Viewing attestations in the dashboard
Section titled “Viewing attestations in the dashboard”The run detail page has an Attestations tab listing each artifact a run’s
steps attested (via ctx.attestProvenance), one row per artifact.
Each row shows:
- Status — a verified badge computed in your browser. It checks the attestation’s signature, the build identity, and the build context against the trusted provenance issuer. verified (green) means all of those pass; failed (red) shows why in a tooltip; unverifiable means the provenance issuer is not configured.

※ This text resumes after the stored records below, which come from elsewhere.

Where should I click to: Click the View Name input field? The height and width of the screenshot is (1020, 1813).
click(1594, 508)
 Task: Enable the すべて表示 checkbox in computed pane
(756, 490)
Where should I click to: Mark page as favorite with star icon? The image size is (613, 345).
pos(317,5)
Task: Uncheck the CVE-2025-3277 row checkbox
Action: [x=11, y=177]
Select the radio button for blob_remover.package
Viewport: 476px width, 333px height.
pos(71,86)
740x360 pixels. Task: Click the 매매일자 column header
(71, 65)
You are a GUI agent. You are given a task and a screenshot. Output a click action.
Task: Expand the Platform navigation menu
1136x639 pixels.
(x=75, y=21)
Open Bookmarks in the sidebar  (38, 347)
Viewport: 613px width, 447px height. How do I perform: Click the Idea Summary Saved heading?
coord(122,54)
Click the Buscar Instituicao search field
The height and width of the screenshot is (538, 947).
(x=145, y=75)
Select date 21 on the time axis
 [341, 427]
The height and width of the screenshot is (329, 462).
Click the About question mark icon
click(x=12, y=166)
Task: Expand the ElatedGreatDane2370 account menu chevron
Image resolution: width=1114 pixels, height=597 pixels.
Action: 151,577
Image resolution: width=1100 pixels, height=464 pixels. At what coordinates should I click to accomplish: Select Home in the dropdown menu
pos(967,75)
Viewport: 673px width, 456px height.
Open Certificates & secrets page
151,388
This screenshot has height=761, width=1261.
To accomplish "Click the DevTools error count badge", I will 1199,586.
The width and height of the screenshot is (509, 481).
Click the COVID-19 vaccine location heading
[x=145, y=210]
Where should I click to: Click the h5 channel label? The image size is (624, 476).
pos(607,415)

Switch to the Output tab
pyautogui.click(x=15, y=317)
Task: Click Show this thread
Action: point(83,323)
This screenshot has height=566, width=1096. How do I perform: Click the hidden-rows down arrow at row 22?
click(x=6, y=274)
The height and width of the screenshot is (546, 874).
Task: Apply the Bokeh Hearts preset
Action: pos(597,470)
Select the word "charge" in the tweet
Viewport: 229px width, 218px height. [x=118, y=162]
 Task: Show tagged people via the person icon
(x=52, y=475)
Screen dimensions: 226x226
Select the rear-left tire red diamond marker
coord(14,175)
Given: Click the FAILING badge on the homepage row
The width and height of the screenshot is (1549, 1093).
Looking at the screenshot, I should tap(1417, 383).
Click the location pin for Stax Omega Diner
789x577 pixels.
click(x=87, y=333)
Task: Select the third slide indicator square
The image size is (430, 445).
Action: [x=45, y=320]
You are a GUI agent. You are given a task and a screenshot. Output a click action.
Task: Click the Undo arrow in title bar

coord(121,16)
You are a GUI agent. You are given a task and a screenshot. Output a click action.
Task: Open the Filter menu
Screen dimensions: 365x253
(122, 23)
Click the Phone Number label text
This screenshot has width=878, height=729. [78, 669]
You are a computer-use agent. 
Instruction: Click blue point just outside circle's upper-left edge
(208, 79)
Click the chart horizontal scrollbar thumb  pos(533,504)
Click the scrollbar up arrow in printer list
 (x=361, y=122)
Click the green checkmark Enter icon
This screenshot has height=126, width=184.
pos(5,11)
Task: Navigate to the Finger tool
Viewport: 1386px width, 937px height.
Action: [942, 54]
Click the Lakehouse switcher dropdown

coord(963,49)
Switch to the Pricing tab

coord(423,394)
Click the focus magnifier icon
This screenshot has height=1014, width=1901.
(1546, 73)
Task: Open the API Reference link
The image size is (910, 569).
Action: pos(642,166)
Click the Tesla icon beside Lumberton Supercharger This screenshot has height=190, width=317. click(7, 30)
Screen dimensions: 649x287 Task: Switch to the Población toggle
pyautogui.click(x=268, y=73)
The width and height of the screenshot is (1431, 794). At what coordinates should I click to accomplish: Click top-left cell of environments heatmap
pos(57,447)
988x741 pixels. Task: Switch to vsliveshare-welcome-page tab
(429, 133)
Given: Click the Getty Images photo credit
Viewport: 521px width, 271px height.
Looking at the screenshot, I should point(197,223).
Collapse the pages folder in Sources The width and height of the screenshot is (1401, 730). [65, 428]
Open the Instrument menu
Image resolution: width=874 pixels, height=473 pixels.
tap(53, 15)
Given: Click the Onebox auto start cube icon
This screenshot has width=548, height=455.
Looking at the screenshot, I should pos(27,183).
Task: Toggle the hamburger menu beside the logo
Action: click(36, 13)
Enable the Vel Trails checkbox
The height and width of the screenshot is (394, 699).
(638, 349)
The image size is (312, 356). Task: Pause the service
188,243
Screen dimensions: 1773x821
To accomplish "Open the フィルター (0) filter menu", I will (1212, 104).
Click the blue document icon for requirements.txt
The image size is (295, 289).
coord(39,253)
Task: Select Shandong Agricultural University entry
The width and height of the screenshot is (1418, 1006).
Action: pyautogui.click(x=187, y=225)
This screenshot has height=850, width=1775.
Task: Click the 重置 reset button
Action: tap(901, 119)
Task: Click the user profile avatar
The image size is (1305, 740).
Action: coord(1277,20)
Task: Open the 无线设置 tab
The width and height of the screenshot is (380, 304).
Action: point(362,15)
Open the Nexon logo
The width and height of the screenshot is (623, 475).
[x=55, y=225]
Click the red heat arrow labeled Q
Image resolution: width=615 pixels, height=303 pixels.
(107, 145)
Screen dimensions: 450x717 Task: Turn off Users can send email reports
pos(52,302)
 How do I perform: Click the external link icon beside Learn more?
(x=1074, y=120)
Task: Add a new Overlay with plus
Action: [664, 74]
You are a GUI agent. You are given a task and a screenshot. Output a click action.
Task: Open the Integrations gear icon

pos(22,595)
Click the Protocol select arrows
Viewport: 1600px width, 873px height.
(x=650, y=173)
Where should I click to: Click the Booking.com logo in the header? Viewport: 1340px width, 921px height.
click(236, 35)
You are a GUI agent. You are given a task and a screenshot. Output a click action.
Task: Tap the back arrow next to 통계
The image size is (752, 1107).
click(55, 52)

- Job / Artifact / Digest / Created — the producing job, the artifact name, its content digest, and when it was recorded.
- Download — saves the signed bundle as a
.sigstore.jsonfile.
The badge does not re-hash the artifact bytes — the dashboard does not have
the artifact. To bind the attestation to a specific file, run
kici verify-attestation <artifact> --bundle <bundle>. A run with no
attestations shows an empty state.
See also
Section titled “See also”- SDK runtime reference — the
ctx.attestProvenanceandctx.kici.oidc.tokenstep APIs in full. - CLI reference — every
kici verify-attestationflag and exit code.